В 1982 г. вышла работа Розалинд Краусс «Дискурсивные пространства фотографии»[93]. Текст Краусс – внимательное рассуждение на тему пространства и глубины, объема и плоскости в фотографии. В своей работе она обозначает принципиально важные темы – претензии фотографии на обладание пространством, принадлежность кадра пространству выставки, изменение изобразительного вектора фотографии в зависимости от ее художественных амбиций, попытки легитимизации фотографии через воспроизведение живописных стандартов и артистических стереотипов своего времени.
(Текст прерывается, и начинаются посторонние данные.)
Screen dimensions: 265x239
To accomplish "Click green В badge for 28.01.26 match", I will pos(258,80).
Рассматривая снимки Тимоти О’Салливана, Краусс обращает внимание, что фотография нарушает не только условный художественный эталон, но и принцип картографической сетки. Фотография снимает принцип топографического описания, представляя элементы пространства «парящими на вертикальной плоскости объемными формами»[94]. То есть фотография изначально вводит новые пространственные координаты. Эта система определяет новые пространственные стандарты ХХ в. и одновременно воспроизводит недифференцированную пространственную систему архаического сознания.
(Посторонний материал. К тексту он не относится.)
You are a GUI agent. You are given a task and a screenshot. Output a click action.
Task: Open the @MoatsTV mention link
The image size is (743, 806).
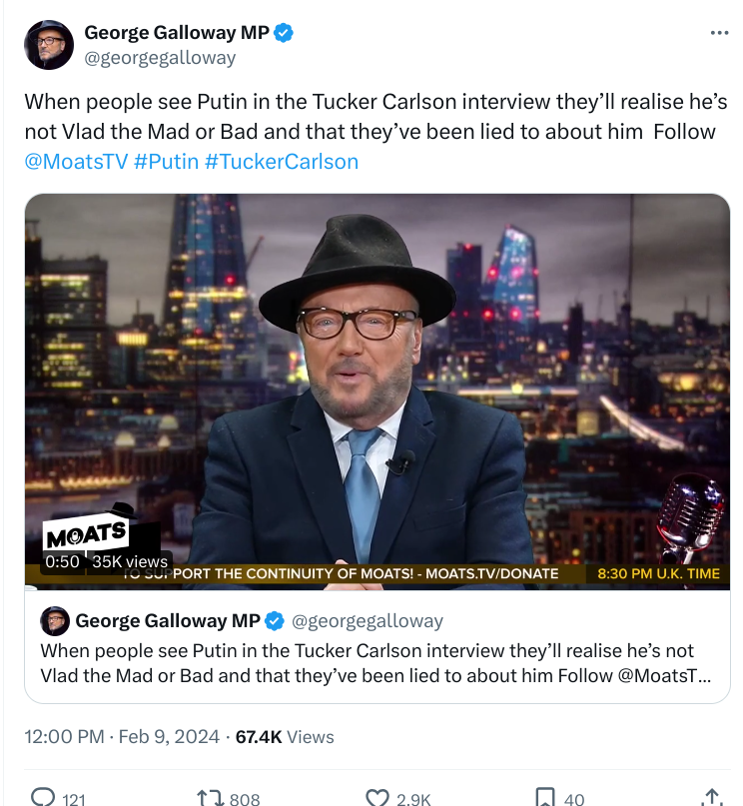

Одна из особенностей ранней фотографии – легитимизация собственного художественного статуса через пространство выставки. Тем не менее фотография с трудом справляется с поверхностью стены. Органичнее кадры выглядели в альбоме, фотографической книге или каталожном ящике, но во всех трех случаях речь шла о создании новой пространственной структуры – территории, разделенной и преобразованной в соответствии с новым аналитическим принципом: алфавитным или хронологическим делением, вербальным изложением и т. д. «…Физическое пространство, в котором хранились “виды”, – это был, несомненно, каталожный шкаф, в ящиках которого в пронумерованном виде пребывала целая географическая система… Будучи в XIX веке обычным предметом меблировки как домов среднего класса, так и публичных библиотек, изящно отделанные шкафы для хранения стереоскопических видов заключают в себе сложную репрезентацию географического пространства», – пишет Краусс[95]. Фотография разбивает физическое пространство на фрагменты и перемешивает их, конструируя принцип новой последовательности и новую пространственную среду. Краусс связывает идею репрезентации пространства с возникновением копирайта – то есть с маркером авторства, привязанным к изображению той или иной территории. Автор, изображающий пространство, маркирует принадлежность территории, ее содержательный и смысловой статус как произведения. Пейзаж, или «вид», становится отправной точкой, где возникает проблема авторства. Здесь важны два параметра: вопрос об уникальности видения и вопрос о качественной принадлежности той или иной территории. Пейзаж – это элемент нерукотворной части мира, где снимок определяет состояние его принадлежности.